TO DO — The word "agent" may appear in the records below. Report how many lines contain it, and write nothing besides the number.

INFORMATION SHOWN —
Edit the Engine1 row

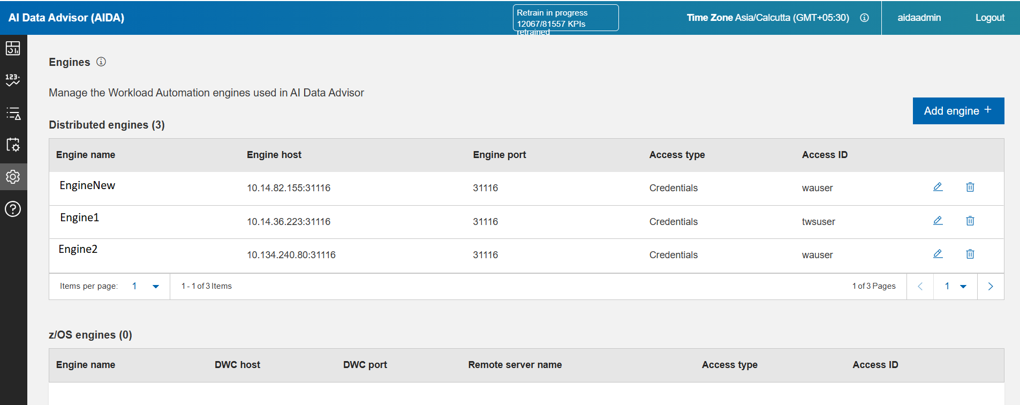pyautogui.click(x=938, y=221)
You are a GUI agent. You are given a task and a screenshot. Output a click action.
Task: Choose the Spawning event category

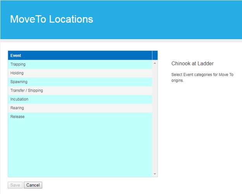(80, 82)
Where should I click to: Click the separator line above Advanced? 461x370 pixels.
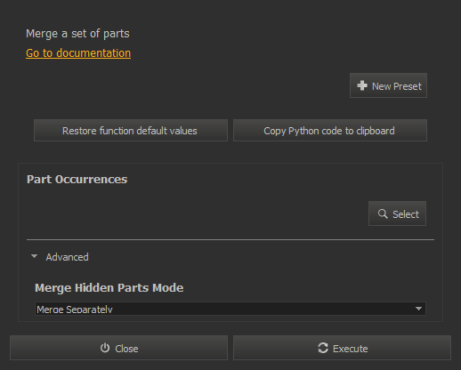coord(231,239)
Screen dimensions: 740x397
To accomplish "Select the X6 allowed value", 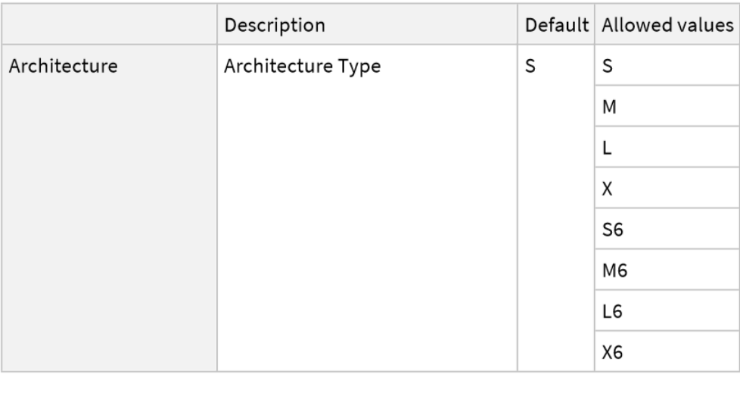I will [x=611, y=352].
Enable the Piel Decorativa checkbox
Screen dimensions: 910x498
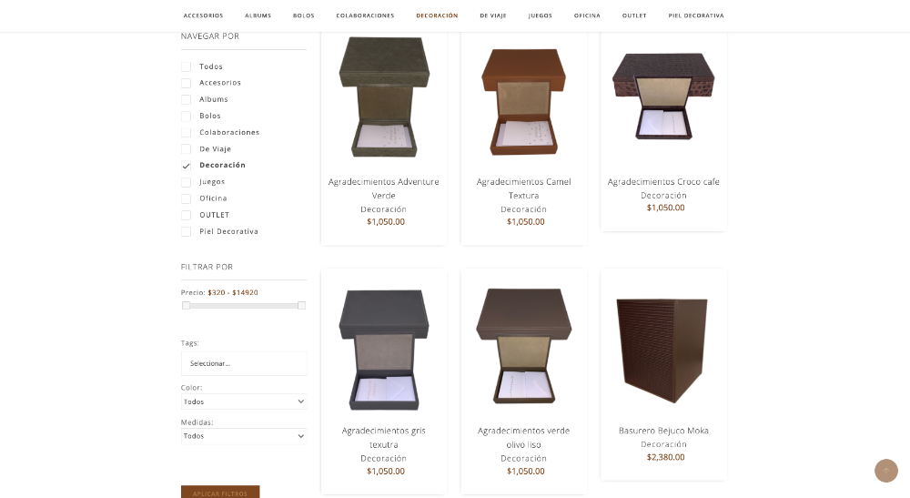[x=187, y=231]
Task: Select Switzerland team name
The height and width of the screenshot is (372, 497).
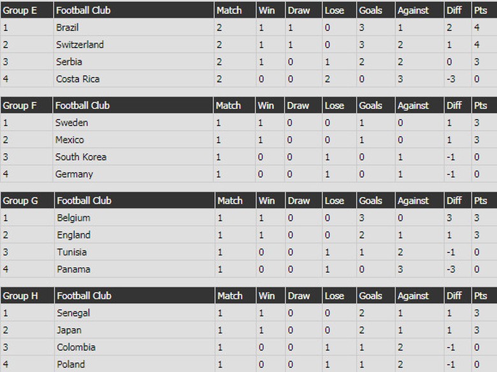Action: point(80,45)

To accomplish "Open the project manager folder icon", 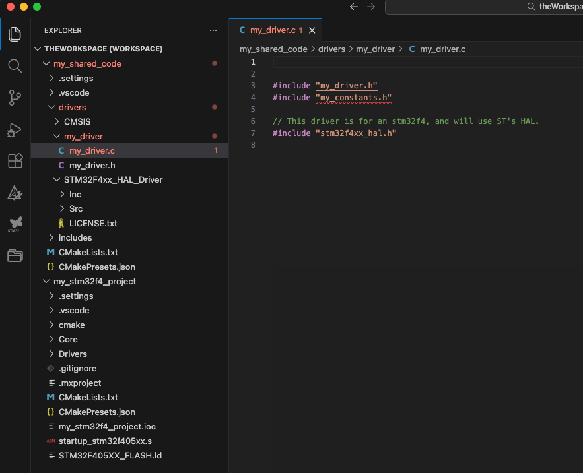I will [15, 256].
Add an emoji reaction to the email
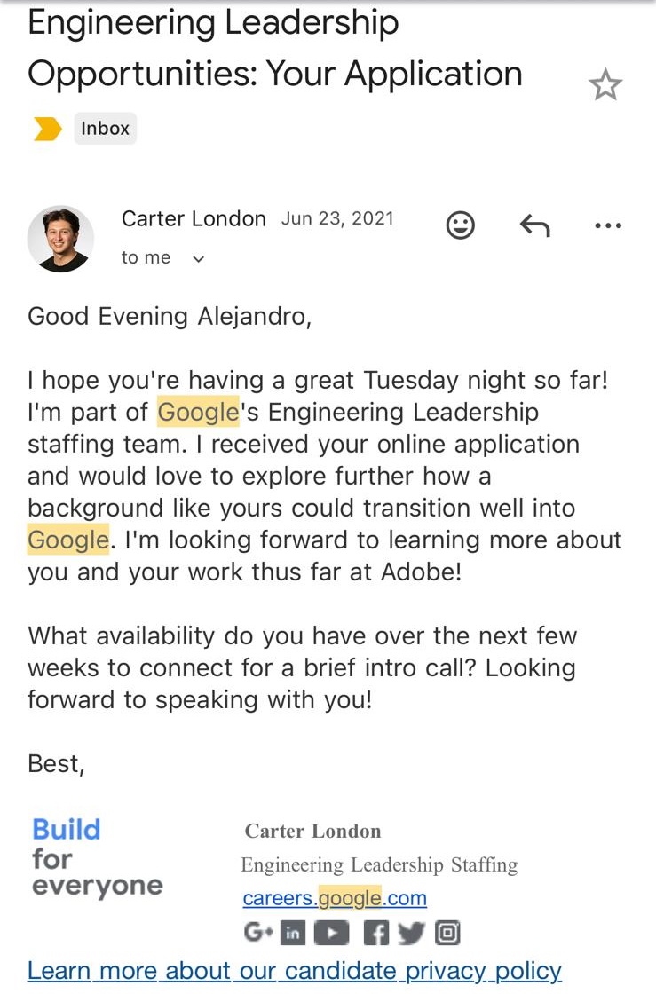The image size is (656, 994). pyautogui.click(x=460, y=225)
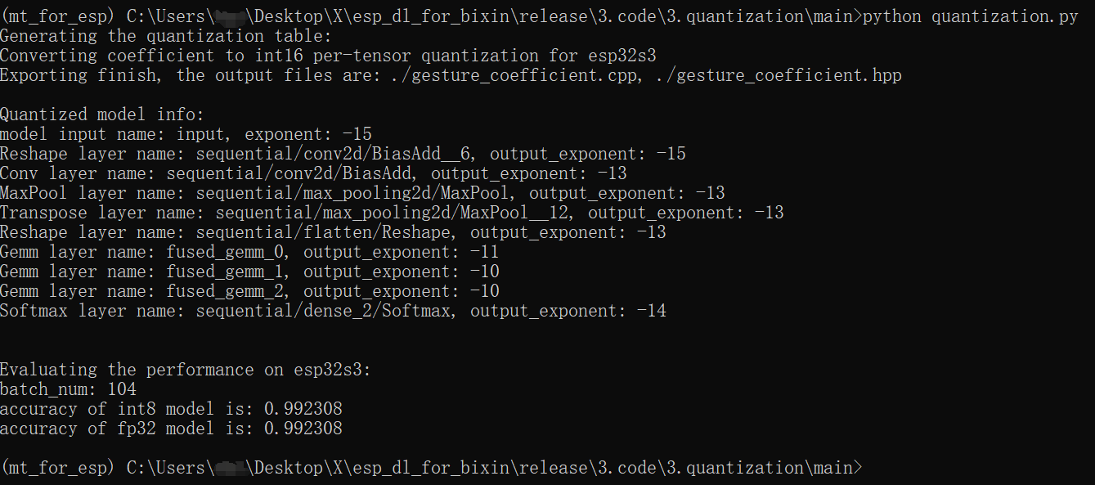Image resolution: width=1095 pixels, height=485 pixels.
Task: Click the fused_gemm_0 layer line
Action: pos(249,252)
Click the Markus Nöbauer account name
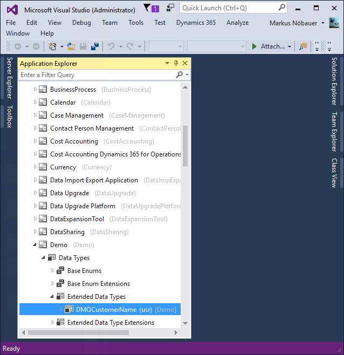This screenshot has height=355, width=344. pyautogui.click(x=293, y=23)
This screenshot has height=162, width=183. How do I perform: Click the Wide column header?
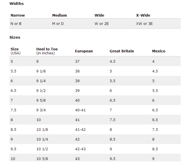(99, 15)
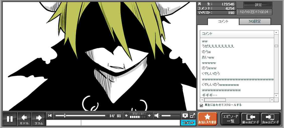Go to the next episode
The width and height of the screenshot is (284, 128).
(x=270, y=119)
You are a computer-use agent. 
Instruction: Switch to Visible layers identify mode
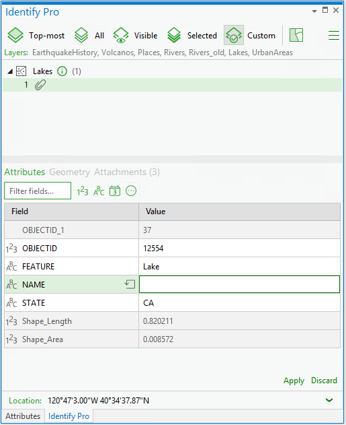(x=135, y=36)
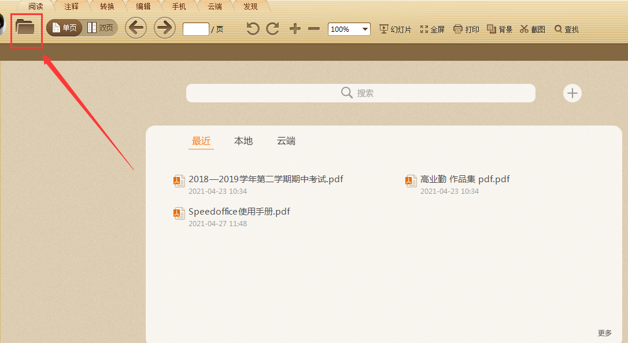Change the reading 背景 background
Screen dimensions: 628x343
tap(499, 28)
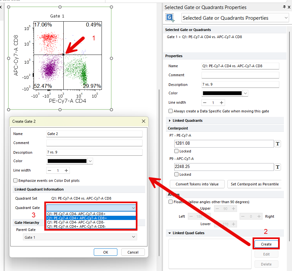Click the Name field containing Gate 2

tap(94, 134)
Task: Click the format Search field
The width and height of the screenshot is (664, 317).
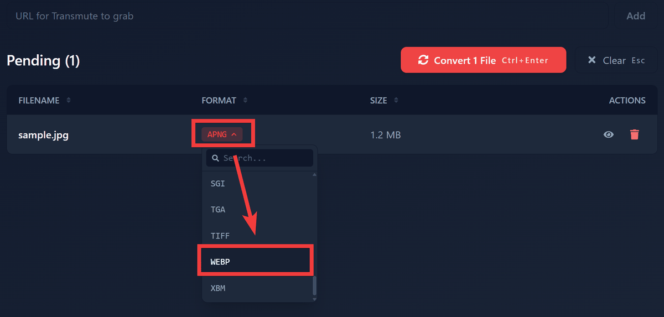Action: (x=260, y=158)

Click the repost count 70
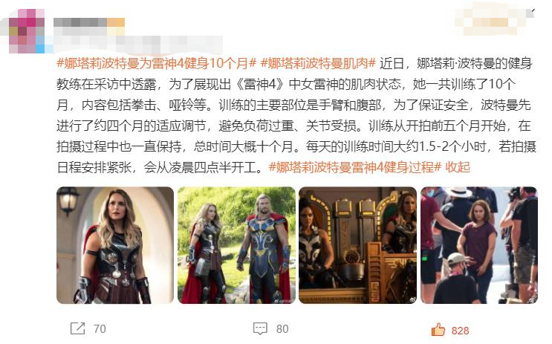pyautogui.click(x=100, y=329)
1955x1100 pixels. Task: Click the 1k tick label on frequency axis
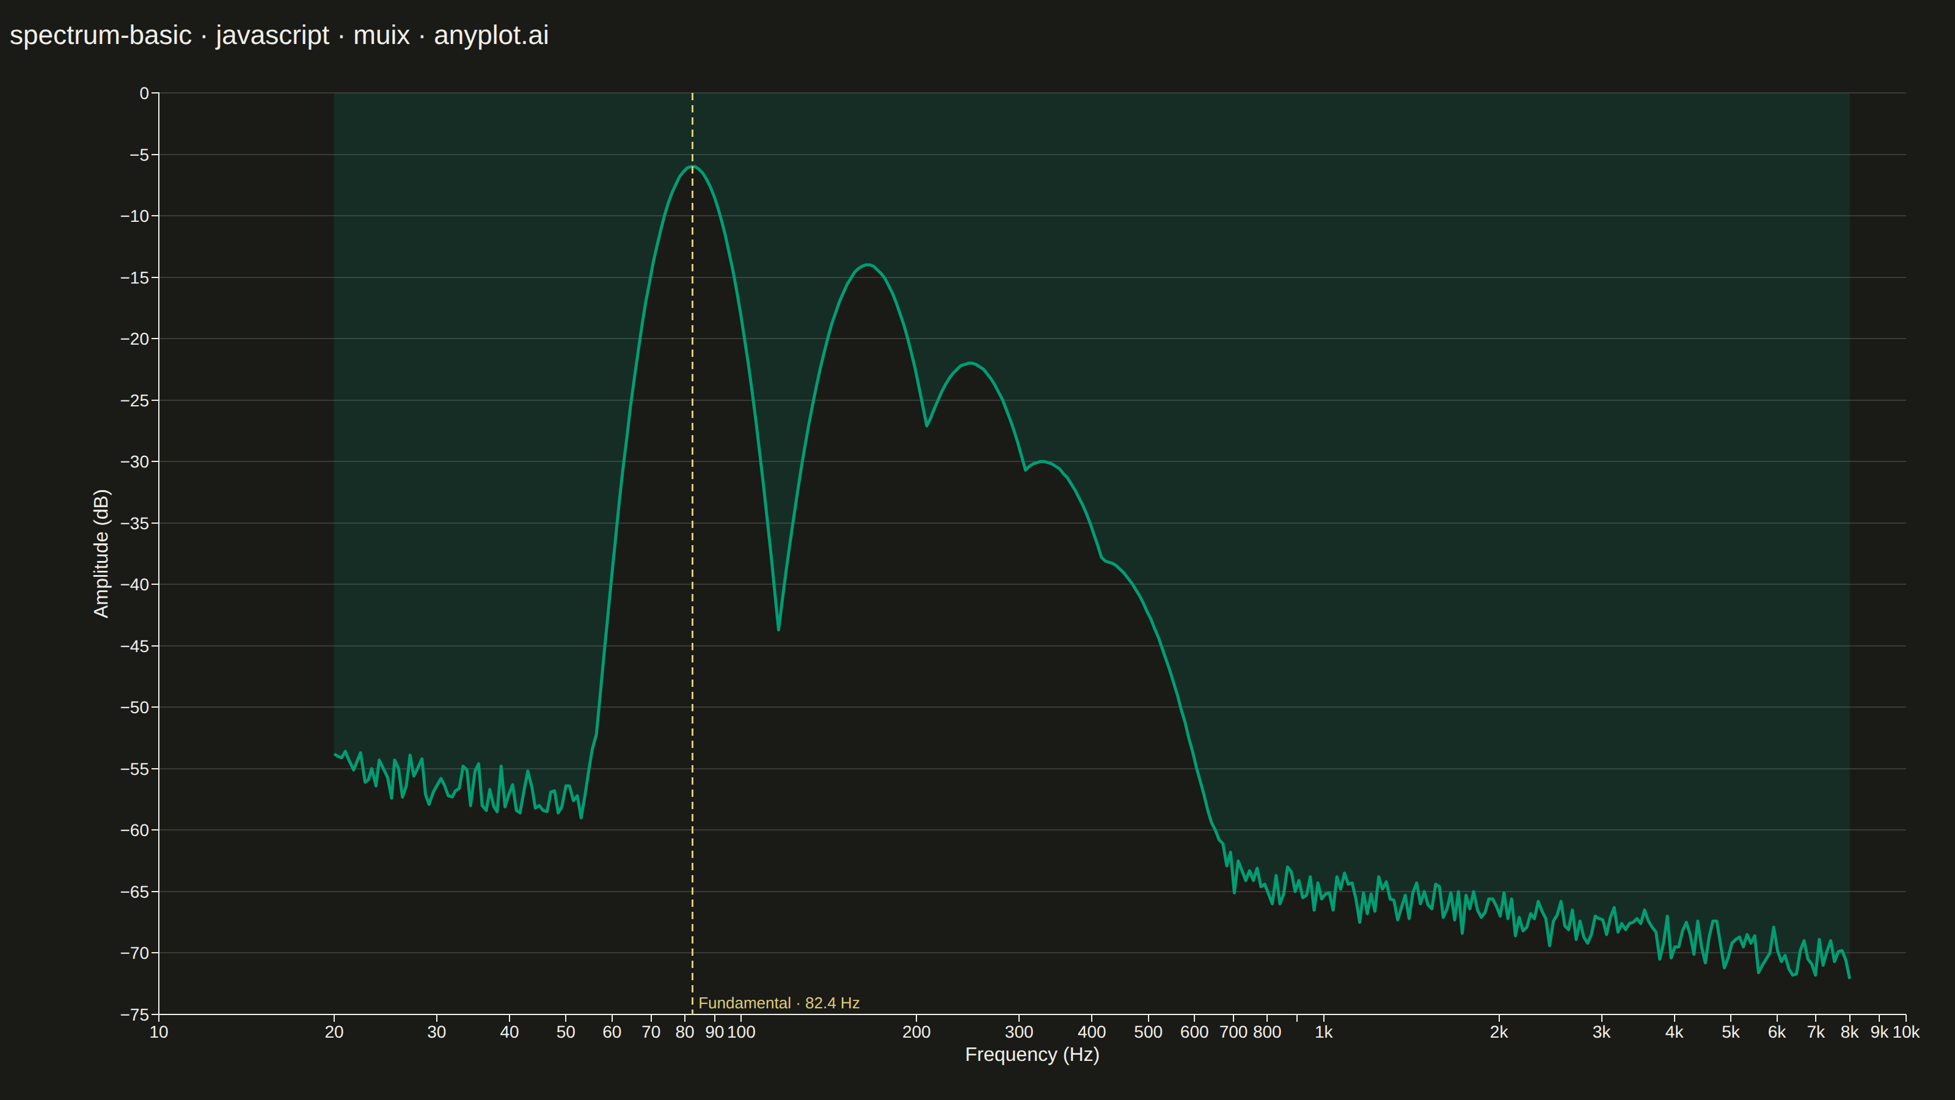point(1324,1032)
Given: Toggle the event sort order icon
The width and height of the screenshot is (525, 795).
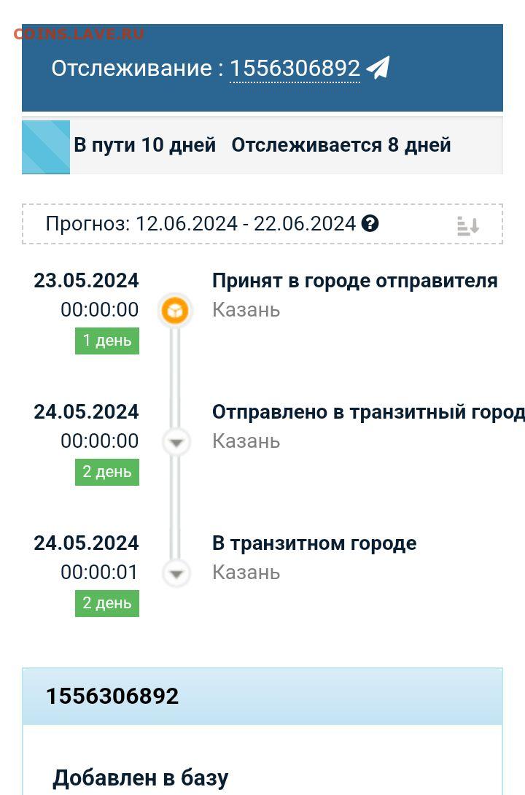Looking at the screenshot, I should tap(467, 225).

REPLY TO THE TASK — 2